La desbaratada historia de la banda tuvo, o al menos Jarmusch cree en eso, un final feliz; Iggy Pop consiguió convertirse en un artista solista bastante conocido, The Stooges fue revalorizada y reivindicada tanto por el punk de los 70 como por el rock indie de los 90, y tras un período de olvido y vacas flacas para muchos de sus integrantes -con la rara excepción de Williamson, quien se volvió un ejecutivo pionero en el campo de la informática-, recogieron, ya de maduros, los frutos sembrados en su juventud. Sin embargo, ese final relativamente luminoso (oscurecido, obviamente, por las muertes de algunos de los integrantes, pero con la compensación de que ocurrieron cuando eran más respetados y populares), por momentos conmovedor, no aporta gran cosa a la historia anterior, a la que en cierta forma normaliza, al mostrar a The Stooges convertidos en una gran y respetable banda de rock, cuando habían sido algo más bien parecido a un volcán. Está eso difícil de explicar -más presente en la espiral anárquica de la banda en los comienzos turbulentos de los 70 que en su reivindicación tardíaque hizo que el año pasado unos 5.000 uruguayos se reunieran en el Teatro de Verano para ver a Iggy Pop con la misma actitud reverente que unas diez veces más personas habían adoptado ante The Rolling Stones o Paul McCartney.

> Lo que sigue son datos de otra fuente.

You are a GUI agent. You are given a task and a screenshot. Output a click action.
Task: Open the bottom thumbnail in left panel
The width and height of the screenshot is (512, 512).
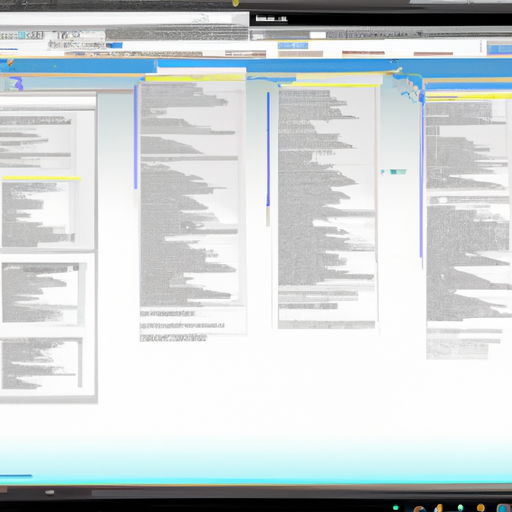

El proceso de legitimación de The Stooges dentro de la historia del rock ha sido lento y tortuoso, alternando períodos de rescate y de olvido, pero hoy se puede considerar completo a partir de ceremonias de reconocimiento como las múltiples biografías, el regreso triunfal -y al parecer muy bien pago- a los escenarios en 2003 o su inclusión en el Salón de la Fama del Rock and Roll en 2010. Como parte de esto, Gimme Danger -un documental muy elaborado en lo estético y firmado por un peso pesado del cine estadounidense actual- significa la canonización definitiva de un proyecto que siempre pareció estar al margen, más allá de su influencia. Luego de verlo, se puede salir del cine convertido a (o reafirmado en) la creencia de que The Stooges fue una de las bandas de rock más formidables que hayan existido, u opinando que no eran más que una bola de ruido primitiva. Pero es imposible pasar por Gimme Danger sin darse cuenta de que fueron algo importante, algo convulsivo, como la única belleza que reconocían otros vanguardistas intratables y finalmente asimilados, los surrealistas, hace casi ya un siglo.